Adequate salt intake is particularly important for horses and ponies, as these species are prone to a condition known as colic. Colic refers to abdominal pain or indigestion in horses and is caused by digestive imbalances or gastrointestinal issues. Unlike other animals, horses cannot regurgitate to ease an upset stomach, so their gut becomes distended. Colic can be deadly in some cases, so proactive measures must be taken to decrease its risk. Many horse owners prevent the condition by providing plenty of fresh water and regimented amounts of loose salt lick to ensure their animals stay hydrated.
I would like to know what to use as a hardener in making a block salt link for cattle instead of cement. Can you please guide me in the steps and the processes to follow in order to make the best block salt link?
@ Framemaker- I'm not implying that you use salt licks for deer hunting, but I recommend that you let the cattle have the salt licks. Can you really consider yourself a hunter if you have to bait an animal (once again not you, but anyone who would rather bait game than hunt it)? Hunting is about getting in tune with nature, tracking your prey, and being thankful when you harvest that animal’s bounty.
I believe that if you aren't skilled or dedicated enough to spend days in the field tracking your prey and overcoming your fear, then you shouldn't be hunting. The mount on your wall only means something if you actually conquered nature to get it.

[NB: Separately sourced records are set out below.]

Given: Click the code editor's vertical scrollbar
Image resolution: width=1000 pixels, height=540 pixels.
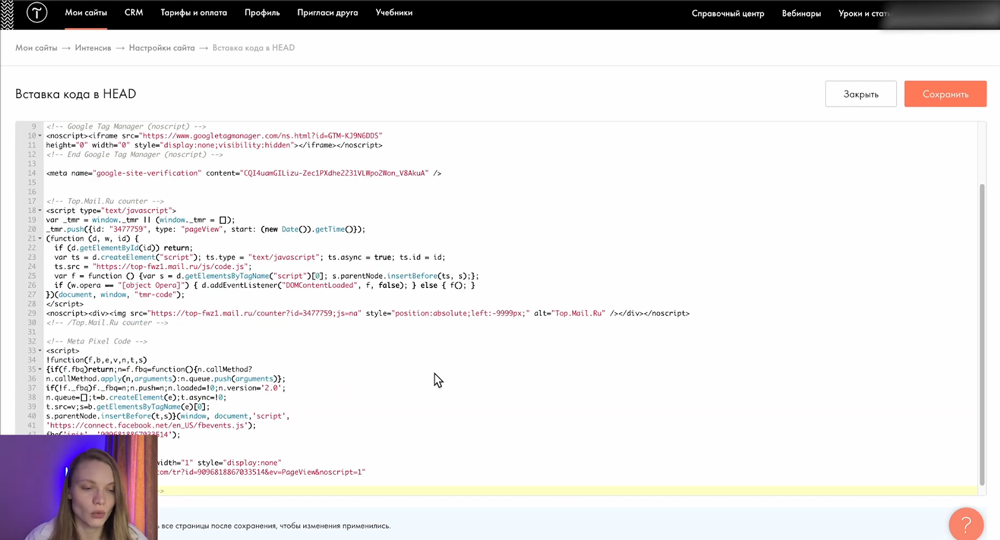Looking at the screenshot, I should coord(981,330).
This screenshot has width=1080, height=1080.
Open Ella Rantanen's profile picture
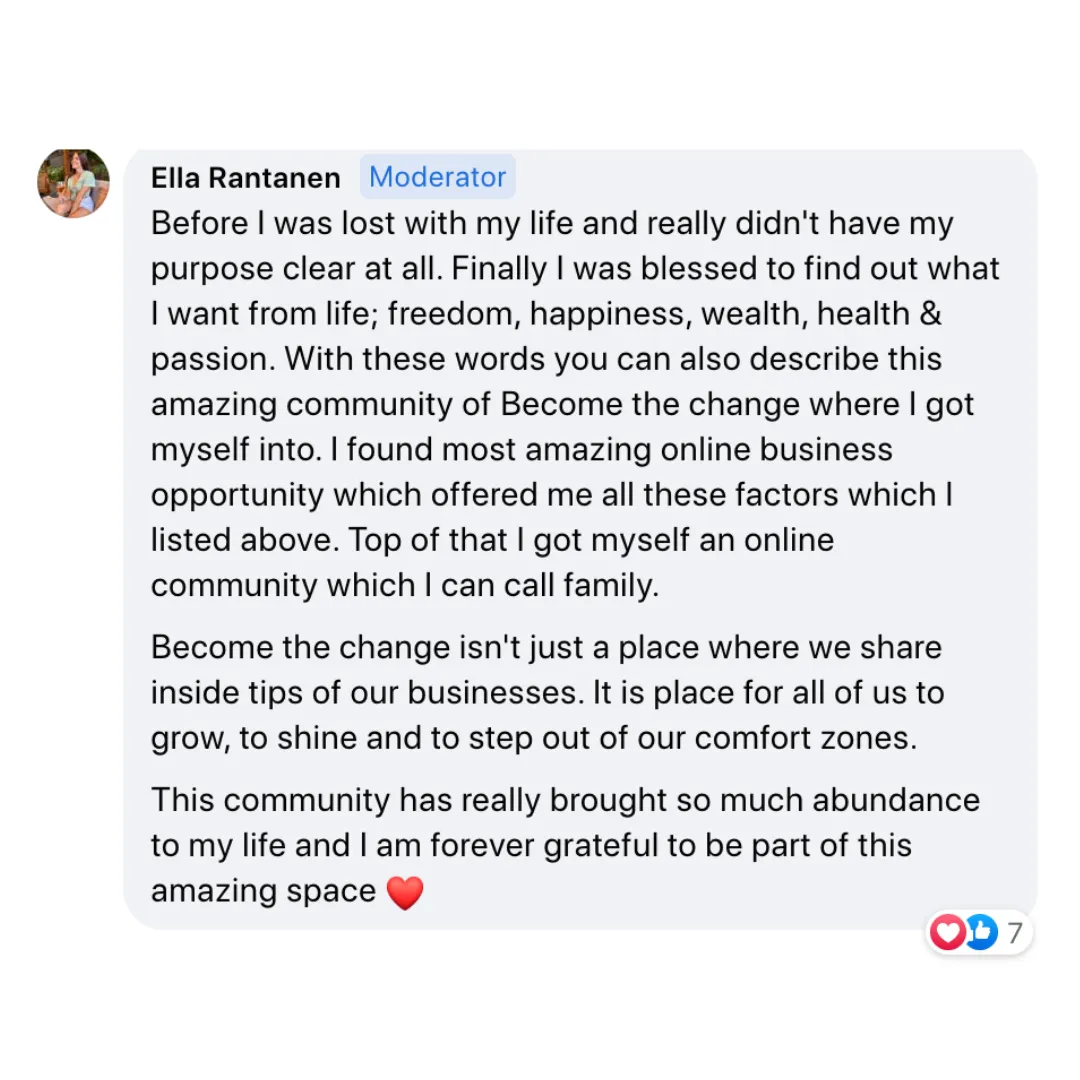pyautogui.click(x=73, y=183)

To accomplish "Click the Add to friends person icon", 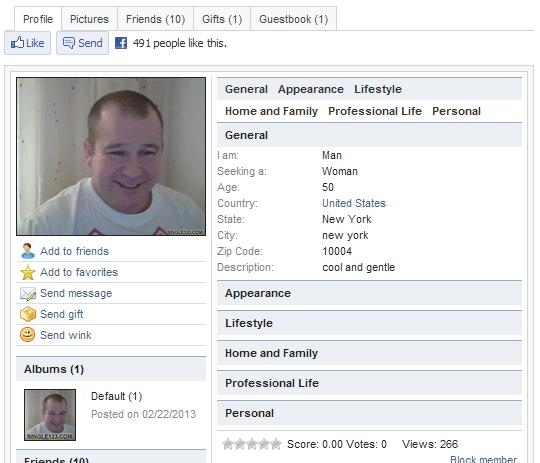I will 28,251.
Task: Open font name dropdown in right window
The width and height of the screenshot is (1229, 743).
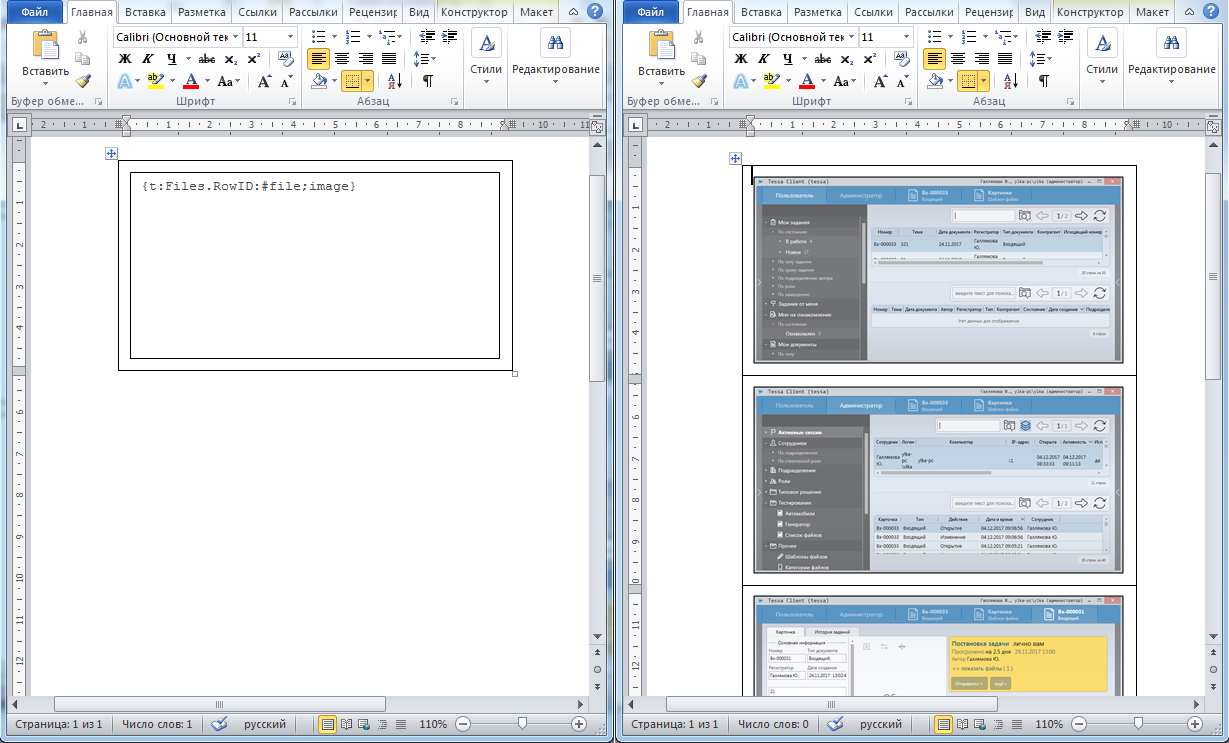Action: (x=851, y=37)
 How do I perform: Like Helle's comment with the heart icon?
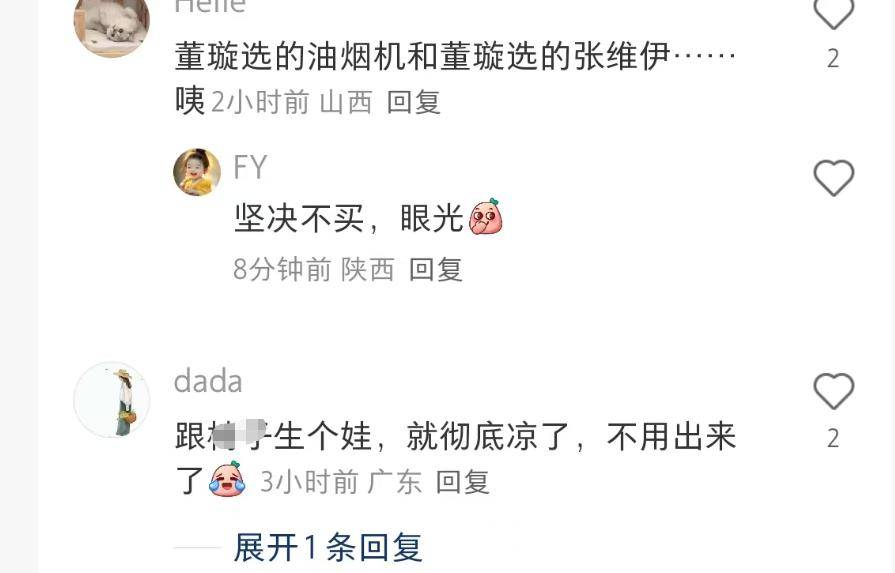[x=833, y=13]
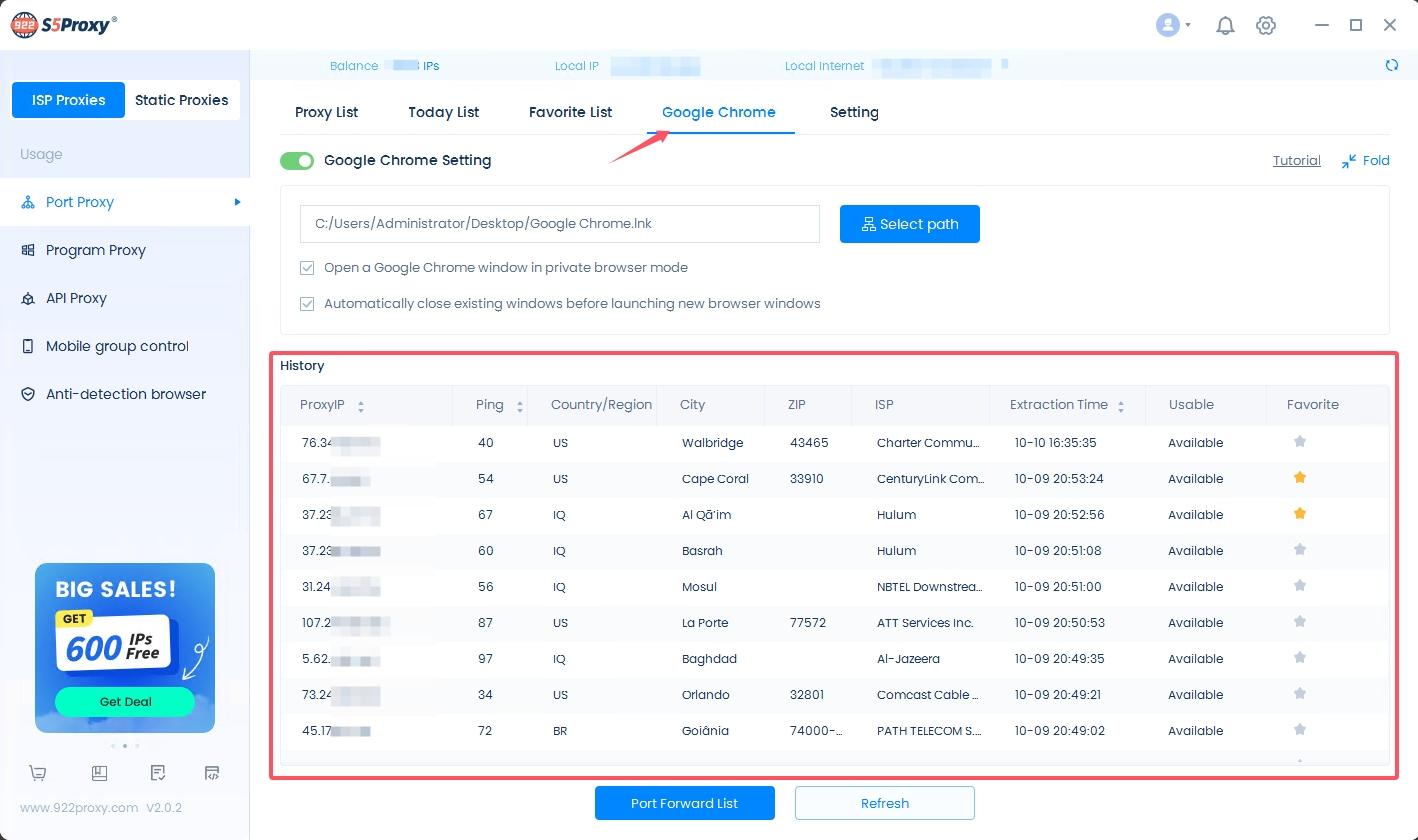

@ Framemaker- Whether or not using salt licks to attract deer and other wildlife for hunting would depend largely on where it is you hunt. Many states outlaw using salt licks, baiting or any other artificial means of attracting large concentrations of wildlife. The fundamental reasons behind this often have little to do hunting ethics; rather, it has to do with public safety and disease transmission. Use of salt licks and baiting cause deer to congregate closer to human populations, become dependent on humans for food and nutrition, and will often attract diseased animals that cannot forage on their own. These animals are more likely to expose healthy segments of deer populations with diseases like chronic wasting disease, which is transmitted through saliva.
Is it legal to attract deer with salt licks for hunting?